[Material shown — start]
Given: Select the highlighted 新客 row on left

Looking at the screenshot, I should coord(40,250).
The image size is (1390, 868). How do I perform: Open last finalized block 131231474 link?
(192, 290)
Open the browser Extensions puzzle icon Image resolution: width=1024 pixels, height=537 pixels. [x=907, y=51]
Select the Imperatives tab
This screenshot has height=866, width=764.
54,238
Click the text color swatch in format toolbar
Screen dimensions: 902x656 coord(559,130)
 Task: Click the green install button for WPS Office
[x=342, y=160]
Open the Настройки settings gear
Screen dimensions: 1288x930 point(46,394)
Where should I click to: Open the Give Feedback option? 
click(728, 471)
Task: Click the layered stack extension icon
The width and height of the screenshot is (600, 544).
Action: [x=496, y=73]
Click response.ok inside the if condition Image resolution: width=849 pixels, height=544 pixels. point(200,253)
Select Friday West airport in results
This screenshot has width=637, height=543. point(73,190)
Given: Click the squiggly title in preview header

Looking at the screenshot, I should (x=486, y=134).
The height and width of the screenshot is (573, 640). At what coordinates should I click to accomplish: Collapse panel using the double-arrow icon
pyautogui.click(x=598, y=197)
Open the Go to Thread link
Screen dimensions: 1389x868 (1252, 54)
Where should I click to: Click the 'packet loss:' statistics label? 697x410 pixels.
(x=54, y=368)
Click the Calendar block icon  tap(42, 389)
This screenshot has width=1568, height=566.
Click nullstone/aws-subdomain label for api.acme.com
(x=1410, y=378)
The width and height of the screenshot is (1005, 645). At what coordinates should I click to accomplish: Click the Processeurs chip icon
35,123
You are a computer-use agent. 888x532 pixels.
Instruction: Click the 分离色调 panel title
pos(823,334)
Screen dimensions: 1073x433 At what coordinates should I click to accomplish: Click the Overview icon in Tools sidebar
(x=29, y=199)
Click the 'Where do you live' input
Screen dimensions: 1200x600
[Material shown — finish]
Exercise description:
The records above should be repeated word for word.

Response area:
Given: Select the highlighted 新客 row on left

Looking at the screenshot, I should coord(40,250).
The image size is (1390, 868). How do I perform: Open last finalized block 131231474 link?
(192, 290)
Open the browser Extensions puzzle icon Image resolution: width=1024 pixels, height=537 pixels. [x=907, y=51]
Select the Imperatives tab
This screenshot has height=866, width=764.
54,238
Click the text color swatch in format toolbar
Screen dimensions: 902x656 coord(559,130)
 Task: Click the green install button for WPS Office
[x=342, y=160]
Open the Настройки settings gear
Screen dimensions: 1288x930 point(46,394)
Where should I click to: Open the Give Feedback option? 
click(728, 471)
Task: Click the layered stack extension icon
The width and height of the screenshot is (600, 544).
Action: [x=496, y=73]
Click response.ok inside the if condition Image resolution: width=849 pixels, height=544 pixels. point(200,253)
Select Friday West airport in results
This screenshot has width=637, height=543. point(73,190)
Given: Click the squiggly title in preview header

Looking at the screenshot, I should (x=486, y=134).
The height and width of the screenshot is (573, 640). At what coordinates should I click to accomplish: Collapse panel using the double-arrow icon
pyautogui.click(x=598, y=197)
Open the Go to Thread link
Screen dimensions: 1389x868 (1252, 54)
Where should I click to: Click the 'packet loss:' statistics label? 697x410 pixels.
(x=54, y=368)
Click the Calendar block icon  tap(42, 389)
This screenshot has width=1568, height=566.
Click nullstone/aws-subdomain label for api.acme.com
(x=1410, y=378)
The width and height of the screenshot is (1005, 645). At what coordinates should I click to accomplish: Click the Processeurs chip icon
35,123
You are a computer-use agent. 888x532 pixels.
Instruction: Click the 分离色调 panel title
pos(823,334)
Screen dimensions: 1073x433 At what coordinates should I click to accomplish: Click the Overview icon in Tools sidebar
(x=29, y=199)
Click the 'Where do you live' input
Screen dimensions: 1200x600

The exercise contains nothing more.